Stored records
###

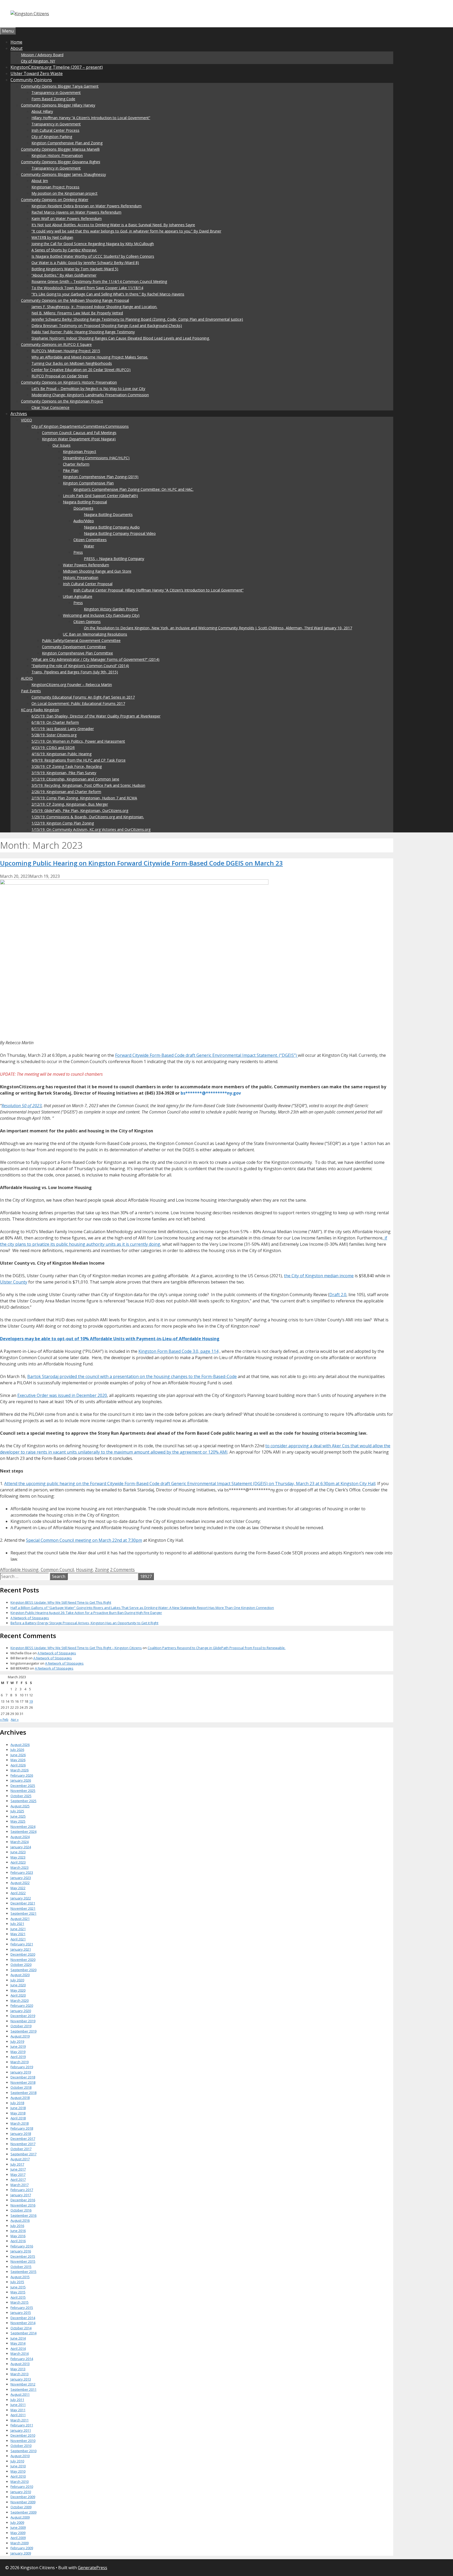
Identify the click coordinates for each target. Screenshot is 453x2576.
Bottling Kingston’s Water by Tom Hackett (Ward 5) (74, 268)
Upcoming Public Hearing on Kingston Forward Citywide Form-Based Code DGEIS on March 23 (141, 863)
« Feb (4, 1719)
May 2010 (17, 2471)
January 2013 (20, 2379)
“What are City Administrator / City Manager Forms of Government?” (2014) (95, 659)
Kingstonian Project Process (55, 186)
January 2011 (20, 2430)
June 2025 (18, 1816)
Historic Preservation (80, 577)
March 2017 (19, 2184)
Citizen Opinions (87, 621)
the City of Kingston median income (319, 1276)
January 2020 (20, 2010)
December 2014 (22, 2317)
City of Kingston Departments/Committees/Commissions (80, 426)
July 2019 (17, 2041)
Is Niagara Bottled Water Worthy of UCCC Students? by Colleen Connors (92, 256)
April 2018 (18, 2118)
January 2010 (20, 2491)
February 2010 (21, 2486)
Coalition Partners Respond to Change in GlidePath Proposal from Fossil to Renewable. (216, 1647)
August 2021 (20, 1918)
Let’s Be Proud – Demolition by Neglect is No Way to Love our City (88, 388)
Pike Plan (70, 470)
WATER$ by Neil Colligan (52, 237)
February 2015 (21, 2307)
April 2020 (18, 1995)
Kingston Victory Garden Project (111, 608)
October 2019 (20, 2026)
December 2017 (22, 2138)
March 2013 (19, 2374)
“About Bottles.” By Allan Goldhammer (63, 275)
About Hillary (42, 111)
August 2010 (20, 2455)
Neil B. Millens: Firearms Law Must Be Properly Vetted (77, 312)
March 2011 (19, 2420)
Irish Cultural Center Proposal (87, 583)
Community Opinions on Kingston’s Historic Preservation (69, 382)
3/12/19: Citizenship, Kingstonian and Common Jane (75, 779)
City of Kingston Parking (51, 136)
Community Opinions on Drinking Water (54, 199)
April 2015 (18, 2297)
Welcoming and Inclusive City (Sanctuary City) (101, 615)
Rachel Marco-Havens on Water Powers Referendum (76, 212)
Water (89, 545)
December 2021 (22, 1903)
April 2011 (18, 2415)
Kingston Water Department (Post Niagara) (79, 438)
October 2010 (20, 2445)
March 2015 (19, 2302)
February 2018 (21, 2128)
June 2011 (18, 2404)
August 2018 (20, 2097)
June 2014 (18, 2338)
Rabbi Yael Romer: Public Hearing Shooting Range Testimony (83, 331)
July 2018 (17, 2102)
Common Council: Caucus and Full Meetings (79, 432)
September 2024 (23, 1831)
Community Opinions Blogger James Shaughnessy (63, 174)
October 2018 (20, 2087)
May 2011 (17, 2410)
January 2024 (20, 1847)
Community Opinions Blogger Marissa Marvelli (60, 149)
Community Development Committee (74, 646)
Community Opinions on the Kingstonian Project (62, 401)
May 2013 (17, 2369)
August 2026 (20, 1744)
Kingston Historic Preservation (57, 155)
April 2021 (18, 1939)
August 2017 (20, 2159)
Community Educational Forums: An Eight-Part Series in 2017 (83, 697)
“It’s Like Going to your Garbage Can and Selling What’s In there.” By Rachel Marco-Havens (107, 294)
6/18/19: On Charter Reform (55, 722)
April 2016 (18, 2241)
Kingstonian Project (79, 451)
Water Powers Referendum (86, 564)
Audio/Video (83, 520)
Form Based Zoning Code (53, 98)
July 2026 (17, 1749)
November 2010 (22, 2440)
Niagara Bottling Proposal (85, 501)
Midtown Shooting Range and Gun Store (97, 571)
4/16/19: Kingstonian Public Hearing (61, 753)
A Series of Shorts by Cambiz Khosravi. (64, 249)
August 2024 (20, 1836)
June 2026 (18, 1754)
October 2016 (20, 2210)
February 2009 (21, 2548)
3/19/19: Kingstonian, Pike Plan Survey (63, 772)
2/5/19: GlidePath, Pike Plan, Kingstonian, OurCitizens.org (79, 810)
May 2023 (17, 1857)
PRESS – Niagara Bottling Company (114, 558)
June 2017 (18, 2169)
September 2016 (23, 2215)
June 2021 (18, 1928)
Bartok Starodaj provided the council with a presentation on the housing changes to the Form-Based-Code (132, 1376)
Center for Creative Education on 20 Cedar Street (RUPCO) (81, 369)
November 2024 (22, 1826)
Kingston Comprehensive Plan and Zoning (67, 142)
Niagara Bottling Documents (108, 514)
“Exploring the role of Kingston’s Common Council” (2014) (80, 665)
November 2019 (22, 2021)
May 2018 (17, 2113)
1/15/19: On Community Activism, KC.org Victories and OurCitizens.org (90, 829)
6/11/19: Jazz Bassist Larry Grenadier (62, 728)
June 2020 (18, 1985)
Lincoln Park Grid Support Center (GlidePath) (100, 495)
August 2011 (20, 2394)
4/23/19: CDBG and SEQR (53, 747)
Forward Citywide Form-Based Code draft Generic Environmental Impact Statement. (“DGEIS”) (206, 1055)
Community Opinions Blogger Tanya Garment (60, 86)
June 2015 (18, 2287)
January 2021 (20, 1949)
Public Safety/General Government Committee (81, 640)
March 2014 (19, 2353)
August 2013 (20, 2363)
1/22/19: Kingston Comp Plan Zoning (62, 823)
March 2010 (19, 2481)
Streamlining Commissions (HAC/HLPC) (96, 457)
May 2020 (17, 1990)
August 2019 (20, 2036)
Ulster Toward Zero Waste (36, 73)
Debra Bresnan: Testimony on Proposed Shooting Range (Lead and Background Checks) (106, 325)
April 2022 (18, 1893)
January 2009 (20, 2553)
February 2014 (21, 2358)
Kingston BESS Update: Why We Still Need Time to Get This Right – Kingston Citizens (76, 1647)
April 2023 (18, 1862)
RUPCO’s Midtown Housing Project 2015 (65, 350)
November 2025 (22, 1790)
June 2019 (18, 2046)
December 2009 (22, 2496)
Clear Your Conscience (50, 407)
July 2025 (17, 1811)
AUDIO (27, 678)
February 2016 (21, 2246)
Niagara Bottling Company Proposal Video (120, 533)
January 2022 (20, 1898)
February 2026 (21, 1775)
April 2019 (18, 2056)
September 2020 (23, 1969)
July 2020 (17, 1980)
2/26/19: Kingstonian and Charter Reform (66, 791)
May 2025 (17, 1821)
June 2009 (18, 2527)
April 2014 (18, 2348)
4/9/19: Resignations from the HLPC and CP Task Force (78, 760)
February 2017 (21, 2189)
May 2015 (17, 2292)
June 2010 (18, 2466)
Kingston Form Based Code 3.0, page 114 (178, 1351)
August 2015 (20, 2276)
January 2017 (20, 2195)
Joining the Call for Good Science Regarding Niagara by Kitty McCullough (92, 243)
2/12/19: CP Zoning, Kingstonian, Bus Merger (69, 804)
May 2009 (17, 2532)
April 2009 (18, 2537)
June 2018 (18, 2107)
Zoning (102, 1569)
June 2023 (18, 1852)
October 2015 (20, 2266)
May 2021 (17, 1933)
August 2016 (20, 2220)
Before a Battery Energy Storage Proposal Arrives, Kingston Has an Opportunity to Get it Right (84, 1622)
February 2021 (21, 1944)
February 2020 (21, 2005)
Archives (18, 413)
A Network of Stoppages (29, 1618)
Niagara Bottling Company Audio (112, 527)
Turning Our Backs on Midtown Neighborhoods (71, 363)
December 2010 (22, 2435)
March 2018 (19, 2123)
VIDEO (26, 420)
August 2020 (20, 1974)
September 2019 (23, 2031)
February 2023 (21, 1872)
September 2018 (23, 2092)
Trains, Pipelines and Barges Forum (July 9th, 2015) (74, 671)
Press (78, 552)
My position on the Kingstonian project (64, 193)
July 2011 (17, 2399)
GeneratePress (92, 2567)
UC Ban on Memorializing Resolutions (95, 634)
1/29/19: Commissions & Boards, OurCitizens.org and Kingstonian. (87, 816)
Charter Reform (76, 464)
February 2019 (21, 2067)
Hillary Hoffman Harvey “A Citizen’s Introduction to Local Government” (90, 117)
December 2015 (22, 2256)
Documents (83, 508)
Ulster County (13, 1282)
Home (16, 42)
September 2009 (23, 2512)
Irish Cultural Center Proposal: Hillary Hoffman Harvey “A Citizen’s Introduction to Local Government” (158, 590)
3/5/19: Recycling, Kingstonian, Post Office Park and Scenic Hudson (88, 785)
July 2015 (17, 2281)
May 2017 (17, 2174)
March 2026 (19, 1770)
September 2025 (23, 1800)
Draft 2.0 (337, 1294)
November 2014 (22, 2322)
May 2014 (17, 2343)
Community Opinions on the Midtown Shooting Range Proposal (75, 300)
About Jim (39, 180)
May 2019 (17, 2051)
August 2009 (20, 2517)
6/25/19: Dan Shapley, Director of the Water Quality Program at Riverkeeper (95, 716)
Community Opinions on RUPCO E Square (56, 344)
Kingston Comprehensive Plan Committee (77, 653)
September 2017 (23, 2154)
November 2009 (22, 2502)
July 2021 (17, 1923)
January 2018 (20, 2133)
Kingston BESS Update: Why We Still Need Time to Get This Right (60, 1602)
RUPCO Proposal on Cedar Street (59, 375)
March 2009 (19, 2543)
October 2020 (20, 1964)
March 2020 (19, 2000)
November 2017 (22, 2143)
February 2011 (21, 2425)
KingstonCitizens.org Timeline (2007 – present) (56, 67)
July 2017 (17, 2164)
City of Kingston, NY (38, 61)
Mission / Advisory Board (42, 54)
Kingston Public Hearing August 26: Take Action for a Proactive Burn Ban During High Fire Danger (86, 1612)
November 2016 (22, 2205)
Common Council (57, 1569)
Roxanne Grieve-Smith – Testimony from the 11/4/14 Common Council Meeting (99, 281)
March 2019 (19, 2062)
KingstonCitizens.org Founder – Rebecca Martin (71, 684)
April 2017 (18, 2179)
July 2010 (17, 2461)
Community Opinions (31, 80)
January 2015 (20, 2312)
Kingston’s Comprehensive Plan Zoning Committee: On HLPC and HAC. (133, 489)
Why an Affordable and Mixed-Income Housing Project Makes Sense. (89, 357)
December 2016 (22, 2200)
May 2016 (17, 2236)
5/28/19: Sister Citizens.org (54, 734)
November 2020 (22, 1959)
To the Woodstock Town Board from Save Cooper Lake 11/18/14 (87, 287)
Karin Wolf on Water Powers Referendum (66, 218)
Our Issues (61, 445)
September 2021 (23, 1913)
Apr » (15, 1719)
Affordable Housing (19, 1569)
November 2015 (22, 2261)
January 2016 (20, 2251)
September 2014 (23, 2333)
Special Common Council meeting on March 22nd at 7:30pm (84, 1540)
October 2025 (20, 1795)
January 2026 (20, 1780)
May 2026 (17, 1759)
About (16, 48)
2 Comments (122, 1569)
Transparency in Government (56, 92)
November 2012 (22, 2384)
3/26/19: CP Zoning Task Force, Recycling (66, 766)
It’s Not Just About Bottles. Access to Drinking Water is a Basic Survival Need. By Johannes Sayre (113, 224)
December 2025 (22, 1785)
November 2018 (22, 2082)
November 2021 (22, 1908)
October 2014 (20, 2328)
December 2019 (22, 2015)
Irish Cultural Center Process (55, 130)
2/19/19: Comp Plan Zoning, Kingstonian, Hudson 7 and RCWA (84, 797)
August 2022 (20, 1882)
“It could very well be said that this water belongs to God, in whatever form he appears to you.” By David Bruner (126, 231)
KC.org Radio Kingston (40, 709)
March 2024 (19, 1841)
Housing (84, 1569)
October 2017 (20, 2148)
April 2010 (18, 2476)
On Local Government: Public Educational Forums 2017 (78, 703)
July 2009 (17, 2522)
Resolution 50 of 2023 (22, 1105)
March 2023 (19, 1867)
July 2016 (17, 2225)
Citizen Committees (90, 539)
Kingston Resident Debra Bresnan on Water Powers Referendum (86, 205)
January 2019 (20, 2072)
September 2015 (23, 2271)
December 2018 (22, 2077)
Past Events (31, 690)
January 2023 (20, 1877)
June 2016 (18, 2230)
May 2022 (17, 1888)
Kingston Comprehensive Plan (88, 483)
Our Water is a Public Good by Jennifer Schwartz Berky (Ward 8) (85, 262)
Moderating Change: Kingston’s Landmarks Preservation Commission (90, 394)
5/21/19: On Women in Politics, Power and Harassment (78, 741)
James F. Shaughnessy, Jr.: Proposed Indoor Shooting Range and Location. (94, 306)
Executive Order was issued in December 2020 (62, 1395)
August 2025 (20, 1806)
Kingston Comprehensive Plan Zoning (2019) (100, 476)
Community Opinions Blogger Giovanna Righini (60, 161)
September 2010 (23, 2450)
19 (31, 1701)
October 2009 (20, 2507)
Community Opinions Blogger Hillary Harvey (58, 105)
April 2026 (18, 1765)
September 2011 (23, 2389)
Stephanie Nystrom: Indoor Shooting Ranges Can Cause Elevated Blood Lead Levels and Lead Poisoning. (120, 338)
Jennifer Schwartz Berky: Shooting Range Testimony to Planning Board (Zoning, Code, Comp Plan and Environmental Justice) (137, 319)
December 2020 (22, 1954)
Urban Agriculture (77, 596)
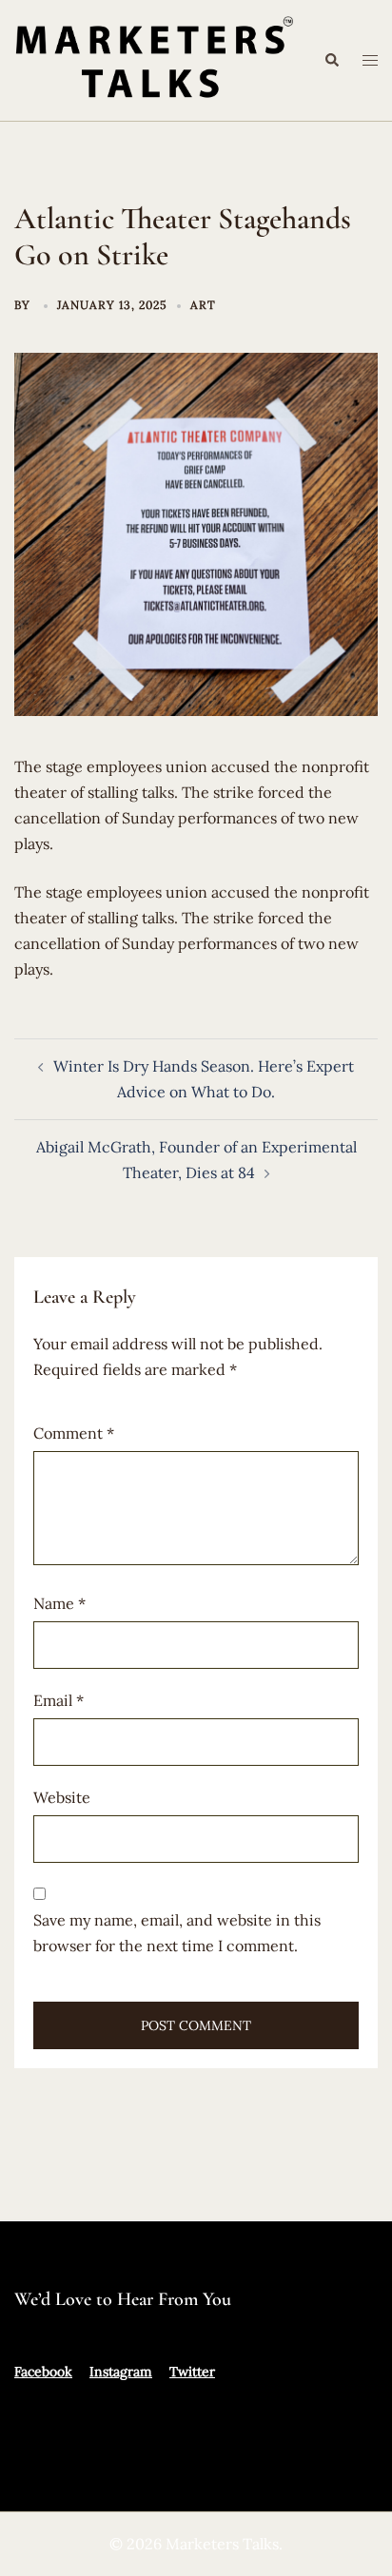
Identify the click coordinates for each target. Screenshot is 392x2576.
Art (203, 305)
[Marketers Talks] (154, 58)
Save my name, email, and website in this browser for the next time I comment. (177, 1932)
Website (61, 1797)
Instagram (120, 2371)
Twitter (192, 2371)
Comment (73, 1433)
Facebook (43, 2371)
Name (59, 1603)
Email (58, 1700)
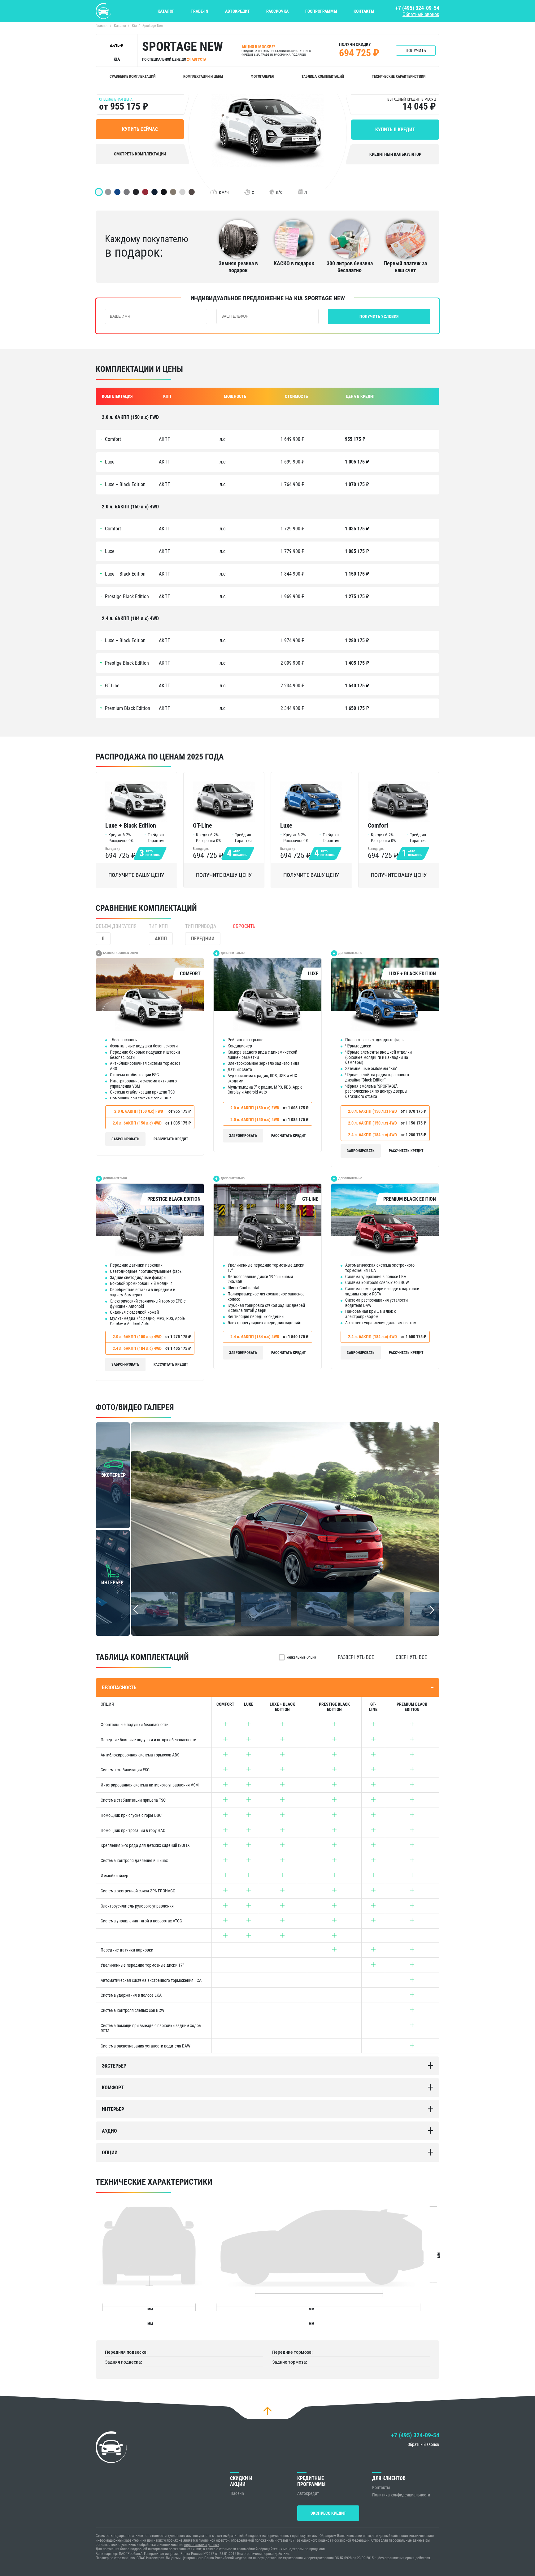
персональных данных (201, 2545)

###

» Try it
Using the records above, copy word for word the line with "April 2020 (18, 1995)", the line with "Community Development Committee (74, 646)", and every line between them.

» Your response
April 2020 (18, 1995)
Kingston Victory Garden Project (111, 608)
October 2019 (20, 2026)
December 2017 (22, 2138)
March 2013 (19, 2374)
“About Bottles.” By Allan Goldhammer (63, 275)
About Hillary (42, 111)
August 2010 (20, 2455)
Neil B. Millens: Firearms Law Must Be Properly Vetted (77, 312)
March 2011 (19, 2420)
Irish Cultural Center Proposal (87, 583)
Community Opinions on Kingston’s Historic Preservation (69, 382)
3/12/19: Citizenship, Kingstonian and Common Jane (75, 779)
City of Kingston Parking (51, 136)
Community Opinions on Drinking Water (54, 199)
April 2015 (18, 2297)
Welcoming and Inclusive City (Sanctuary City) (101, 615)
Rachel Marco-Havens on Water Powers Referendum (76, 212)
Water (89, 545)
December 2021 (22, 1903)
April 2011 (18, 2415)
Kingston Water Department (Post Niagara) (79, 438)
October 2010 (20, 2445)
March 2015 (19, 2302)
February 2018 (21, 2128)
June 2011 (18, 2404)
August 2018 (20, 2097)
June 2014 (18, 2338)
Rabbi Yael Romer: Public Hearing Shooting Range Testimony (83, 331)
July 2018 (17, 2102)
Common Council: Caucus and Full Meetings (79, 432)
September 2024 (23, 1831)
Community Opinions Blogger James Shaughnessy (63, 174)
October 2018 (20, 2087)
May 2011 (17, 2410)
January 2024 (20, 1847)
Community Opinions Blogger Marissa Marvelli (60, 149)
Community Development Committee (74, 646)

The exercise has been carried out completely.